日常

 晴れ、少し雲が残る青空である。気温はマイナス5度前後である。まだ道路わきに山積みの雪は残っているが、風景はすでに春の終わりを告げている。

 もう少しで4月である。あの穏やかだった日々がいつの間にかこんな日本に変わるとはだれが想像していただろう。あの大地震から既に2週間以上が経ち、避難をしている人や、復旧作業を行っている人たちの疲労はピークになっていることだろう。

 休ませることができるなら休ませたいがそれもできない状況である。まだ多くの人が行方不明ということで取り残されたままの状態でそれを方向転換するには勇気がいる。しかし、前へ進まなければ何も始まらないのも事実である。

 テレビもそろそろ平常運転に近づきつつある。それが良い悪いを別にして、震災に遭わなかった人々を平常の生活に引き戻そうとする。それはある意味無常ともいえる。それは被害にあった人被害に遭わなかった人という明確な線引きを始めたことに他ならない。

 皆が、また同じ日常を取り戻せたなら良いが、間違いなく平穏な日常を送る人とそれができない人が存在し、その人々の幸せを見せつけられることになってしまうからである。

 

 今は、日本全体が喪に服した状態だが、そろそろ経済活動を取り戻さなければいけない時期に来ている。今まで自粛していた日常も、通常通り飲んで騒いでの度を越した日本の姿に戻らなければならないだろう。テレビがその先陣を切って開始するのだろう。

 

 それが日本のあるべき姿ならそれも致し方ない。しかし、これを境に日本のあるべき姿を変えていっても良いのかもしれない。面白いということがすべてではなく、軽佻浮薄が世の中の風潮であったものが、これを境に変わっても良いのではないだろうか?

 大量のエネルギーを消費し、生活資材を無尽蔵に消費しつくす生活を今から変えても良いのではないだろうか?毎日電気の力を借りて夜空を煌々と照らす必要など本当は無い。
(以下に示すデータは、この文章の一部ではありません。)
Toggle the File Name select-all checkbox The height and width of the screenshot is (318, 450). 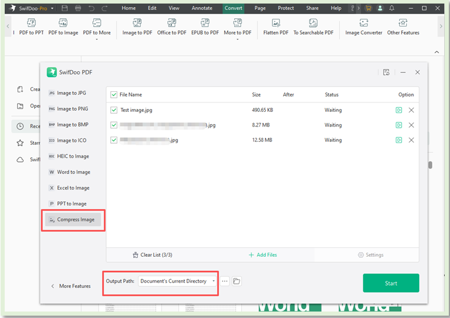point(114,94)
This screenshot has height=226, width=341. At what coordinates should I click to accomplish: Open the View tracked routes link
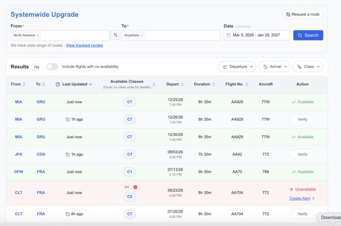[84, 45]
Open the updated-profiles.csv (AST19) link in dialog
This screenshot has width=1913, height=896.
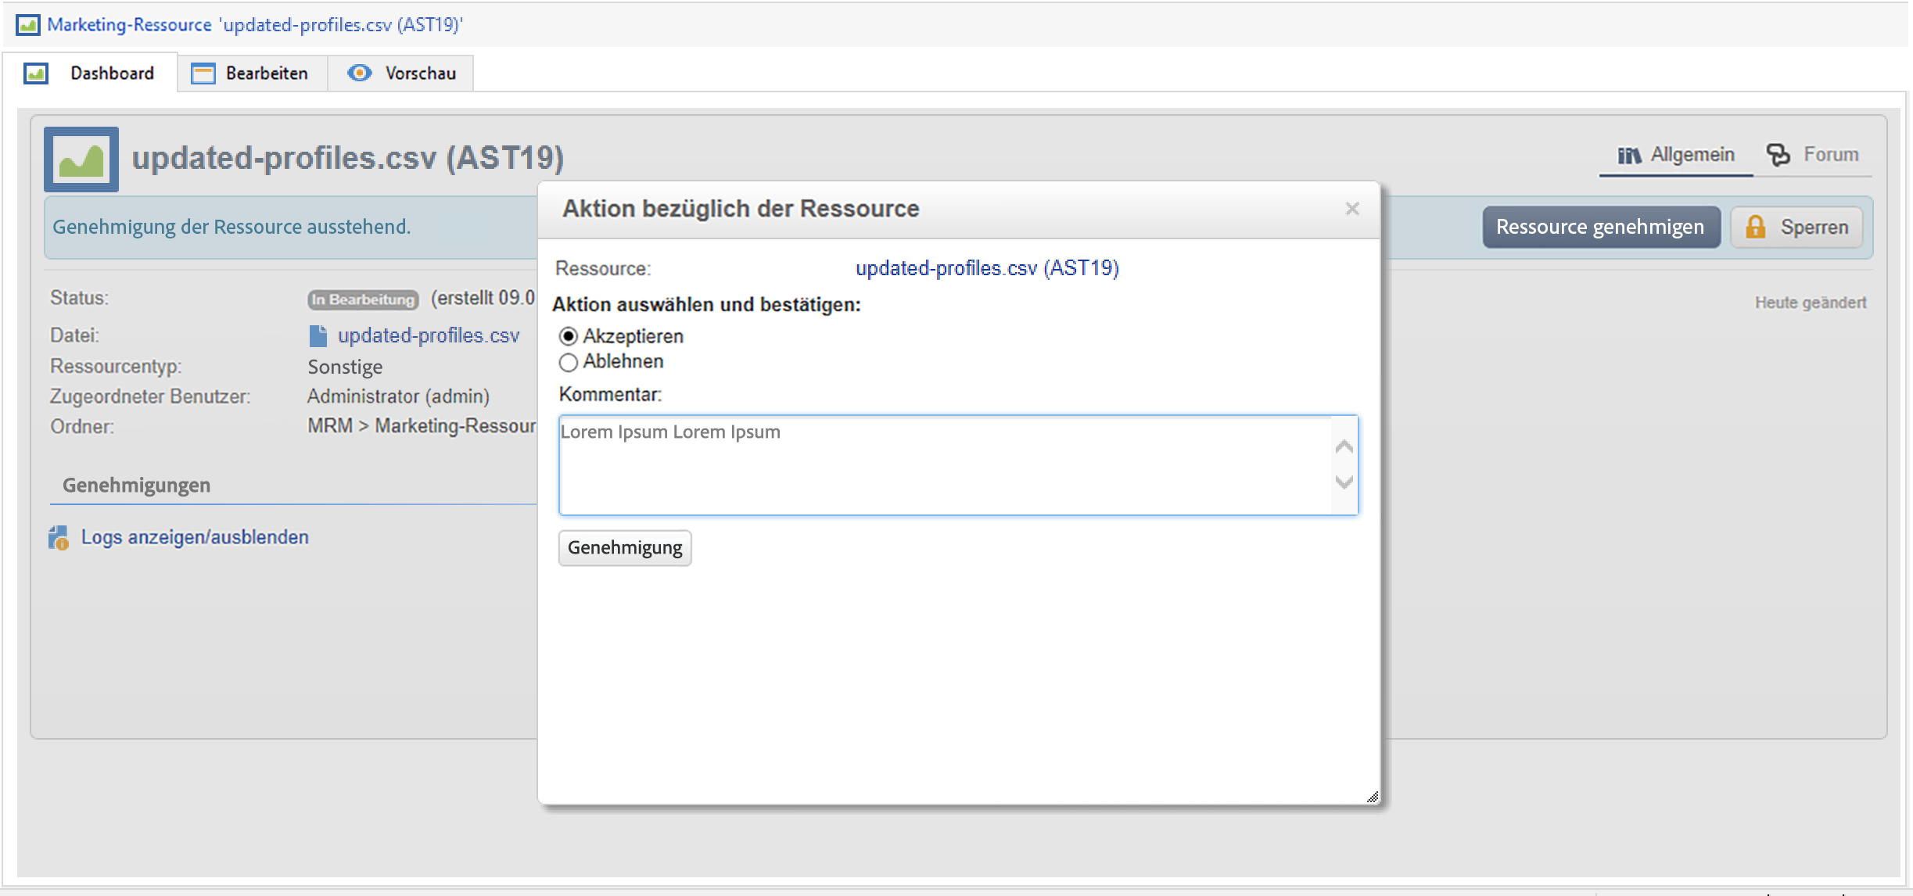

 原子力発電ができて24時間休まず電気を供給できるようになってから、夜中も電気を使う必要が出てきた。そして町には明かりが照らされ夜も昼間のような生活を送るのを容認してきた。しかし、本当に日本に必要だったのは、夜の明るさでは無く、夜空の星の輝きだったのではないだろうか。

 原発事故をきっかけに日本が変われば良いなと思うこのごろである。